The Food and Nutrition Service (FNS) supports research by universities and private consulting firms relating to the Food Stamp, Child Nutrition Programs and The Special Supplemental Feeding Program for Women, Infants and Children (WIC). Most of this research is funded through grants to conduct specific studies and evaluations as outlined in Requests for Proposals. In addition, some funds are often available for competitive grants to test innovative strategies related to one or more of the FNS programs. Solicitations for proposals are announced in the Commerce Business Daily and/or the Federal Register. The specific amount of funds available for research in a particular year is determined through Congressional appropriations.

The Human Nutrition Center is in the process of developing an extramural grants program to fund selected interdisciplinary studies in nutrition education research. Unsolicited research proposals that can demonstrate their potential for significant impact in nutrition education may be submitted to the Human Nutrition Center.

Department of Health, Education and Welfare

National Institutes of Health (NIH) supports a great deal of research in the area of behavioral aspects of biomedical research. The main institutes through which this support is carried out are: National Institute of Aging, National Cancer Institute, National Heart, Lung and Blood Institute, National Institute of Child Health and Human Development and National Institute of Arthritis, Metabolism and Digestive Diseases. An interdisciplinary research proposal usually takes the form of a program project, which represents a combination of individual proposals bearing on a common theme. These are reviewed by Program Project Review Committees organized by the individual institutes. Investigators wishing to explore possibilities for a program project must first consult with the program staff of the institute. In fact, these proposals are not entirely unsolicited and the program staff must be involved in the development and the preparation of an interdisciplinary grant proposal.
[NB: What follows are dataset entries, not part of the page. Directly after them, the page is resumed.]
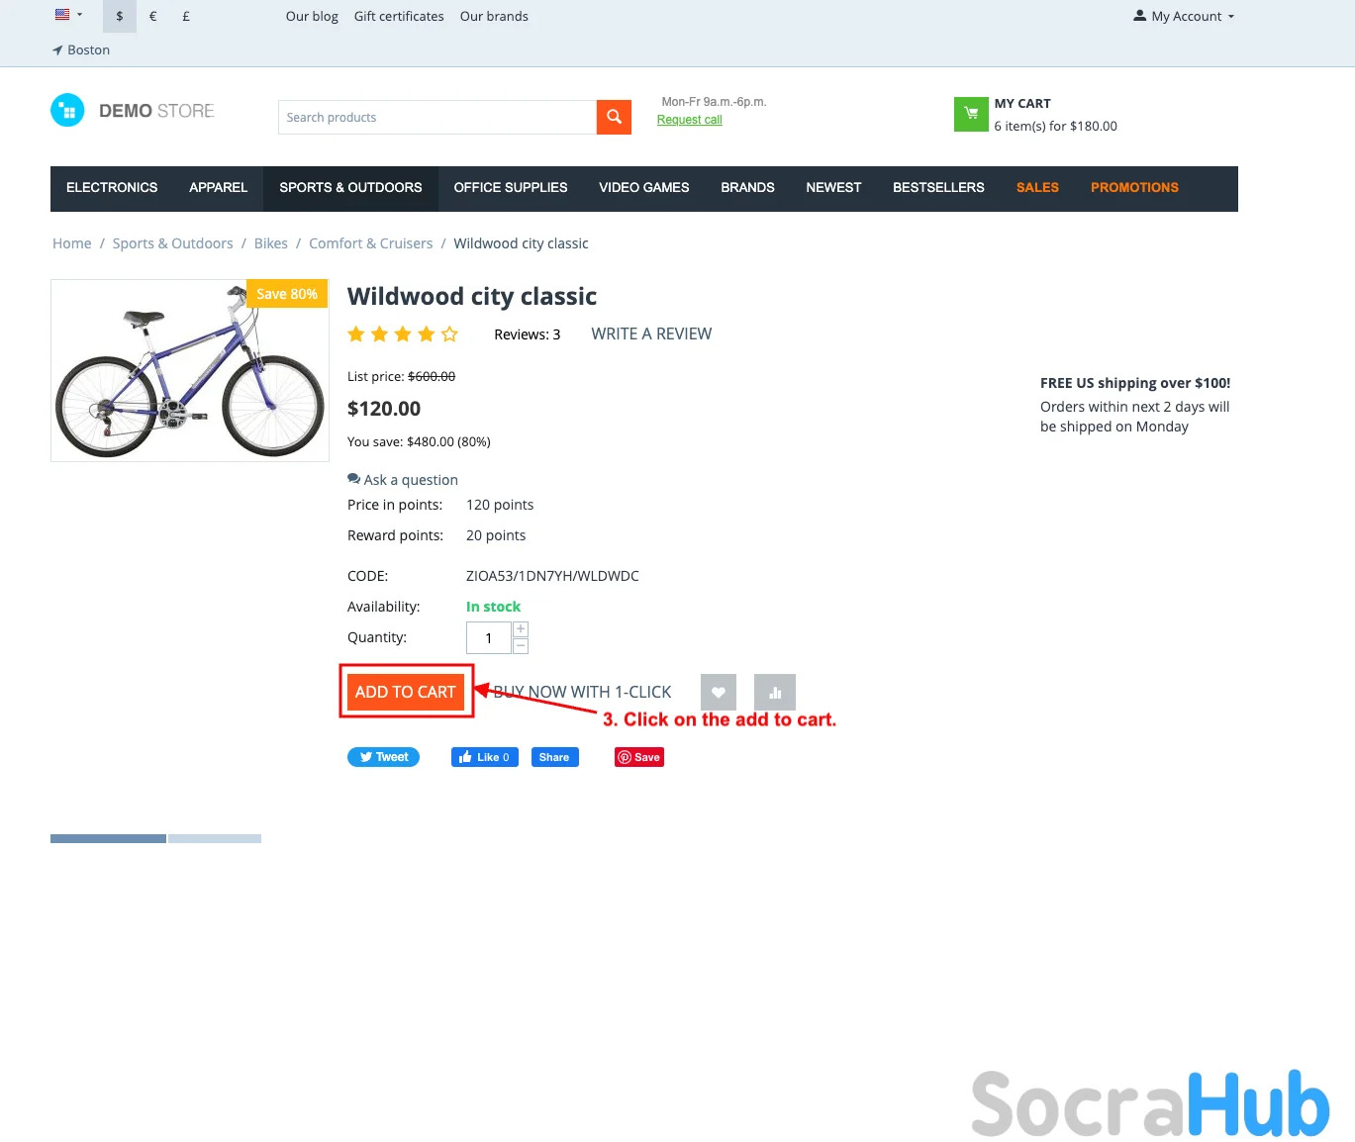Save the product with Pinterest Save button
This screenshot has height=1142, width=1355.
click(639, 757)
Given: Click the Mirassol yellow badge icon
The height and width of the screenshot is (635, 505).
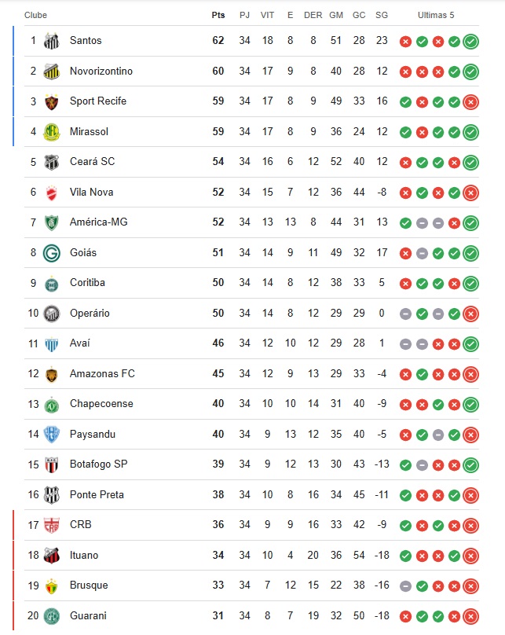Looking at the screenshot, I should click(51, 132).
Alcohol, Drug Abuse and Mental Health Administration (ADAMHA) emphasizes research on the behavioral aspects that are related to alcohol, drug abuse and mental health and invites proposals. Research may be either basic or applied and should address underlying factors related to these problems as well as to the effectiveness of community support systems and mental health services. The grant proposals to ADAMHA are received and reviewed through the NIH research grants system.

The Food and Drug Administration now conducts a considerable amount of consumer research, almost entirely by means of competitive contracts with commercial organizations. Most of this research is done by the Division of Consumer Studies in the Bureau of Foods. A series of studies are currently underway on revising the food label. The Bureau of Drugs also conducts consumer research primarily on patient package inserts and advertising of prescription drugs. Competitive contracts are announced in the Commerce Business Daily.

National Science Foundation

The Division of Applied Research is open for unsolicited proposals. There are no program priorities; thus, any discipline may apply. About 25% of grant applications have been funded. Also, the Division of Policy Research and Analysis supports research in the behavioral area. These programs are described in the annual announcement of NSF.